All of the country’s tax offices now are to stay open after the Government submitted an alternative reorganisation plan of public services which will involve 'changing roles for employees, but not redundancies,' to which the Troika allegedly agreed before its exot last weekend, but the saving must come from somewhere.

Various schemes to serve customers are being trialled such as a bizarre door-to-door system to bring taxpayers to services by taxi, vans or buses at the cost of the tax department which in turn is funded by the taxpayer.

Besides this trial the Government proposes also to create public service vans in areas of lower population density for tax and other matters.

A
new strategic model is being developed which sees service further concentrated in Citizen Shops that already exist in each council area.

How this will save money remains to be explained yet annual savings of €127 million are predicted mainly from integrating back office functions, setting up something called ‘Citizen Space’ and putting more services online - an intention that sent shivers through the taxpaying community as the current online system simply fails to work correctly at peak times, thus increasing the level of fines the government can charge for the late submission of tax returns.

The savings from some reorganisation will be nowhere near the savings originally agreed from the closure of half of the country’s tax offices, and that money will have to come from savings elsewhere or, more likely, from tax increases.

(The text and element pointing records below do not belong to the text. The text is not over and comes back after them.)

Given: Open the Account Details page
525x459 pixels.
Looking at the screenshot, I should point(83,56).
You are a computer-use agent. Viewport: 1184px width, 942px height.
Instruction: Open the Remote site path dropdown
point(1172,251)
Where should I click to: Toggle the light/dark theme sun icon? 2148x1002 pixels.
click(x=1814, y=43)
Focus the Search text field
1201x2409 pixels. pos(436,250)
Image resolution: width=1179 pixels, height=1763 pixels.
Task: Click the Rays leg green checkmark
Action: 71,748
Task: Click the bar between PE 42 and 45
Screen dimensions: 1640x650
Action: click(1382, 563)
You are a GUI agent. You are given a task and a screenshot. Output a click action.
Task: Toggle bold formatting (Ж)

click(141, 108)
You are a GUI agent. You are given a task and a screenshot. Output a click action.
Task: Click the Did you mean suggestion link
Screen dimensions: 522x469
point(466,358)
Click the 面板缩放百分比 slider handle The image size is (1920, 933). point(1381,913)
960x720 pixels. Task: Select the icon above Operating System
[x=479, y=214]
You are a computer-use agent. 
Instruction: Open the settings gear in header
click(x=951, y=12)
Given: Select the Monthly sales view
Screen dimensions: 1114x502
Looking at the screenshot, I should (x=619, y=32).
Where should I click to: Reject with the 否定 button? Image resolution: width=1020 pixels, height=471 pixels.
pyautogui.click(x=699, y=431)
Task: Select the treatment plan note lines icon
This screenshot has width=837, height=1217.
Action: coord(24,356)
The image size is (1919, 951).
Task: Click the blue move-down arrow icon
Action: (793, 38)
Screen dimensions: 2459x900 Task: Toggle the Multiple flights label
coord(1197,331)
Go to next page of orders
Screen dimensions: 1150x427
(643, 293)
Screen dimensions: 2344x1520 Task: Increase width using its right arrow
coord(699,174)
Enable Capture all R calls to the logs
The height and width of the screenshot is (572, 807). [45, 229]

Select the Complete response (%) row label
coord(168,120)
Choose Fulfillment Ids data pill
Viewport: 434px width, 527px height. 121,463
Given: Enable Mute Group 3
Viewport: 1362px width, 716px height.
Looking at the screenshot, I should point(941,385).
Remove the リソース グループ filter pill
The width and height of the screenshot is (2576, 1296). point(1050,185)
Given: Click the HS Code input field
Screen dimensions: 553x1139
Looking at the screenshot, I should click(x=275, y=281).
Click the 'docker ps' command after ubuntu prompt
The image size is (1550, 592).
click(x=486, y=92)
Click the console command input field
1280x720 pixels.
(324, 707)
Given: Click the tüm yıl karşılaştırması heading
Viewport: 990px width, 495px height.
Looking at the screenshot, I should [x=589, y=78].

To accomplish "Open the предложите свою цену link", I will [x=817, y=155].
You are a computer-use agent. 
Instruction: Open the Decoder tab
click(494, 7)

The fact that no civil service jobs will be lost continues the government’s lip service to the Troika-agreed plan of reducing the state employee head count and is another victory for the tax workers union over an increasingly enfeebled Secreatary of State, Paulo Nuncio.

The winners are those in rural areas without access or skills to use the Finanças web portal. Many tax payments of course can be made at Post Offices but with more of these closing every month in another 'reorganisation' the cost of fulfilling obligations to the state for many citizens is becoming prohibitive.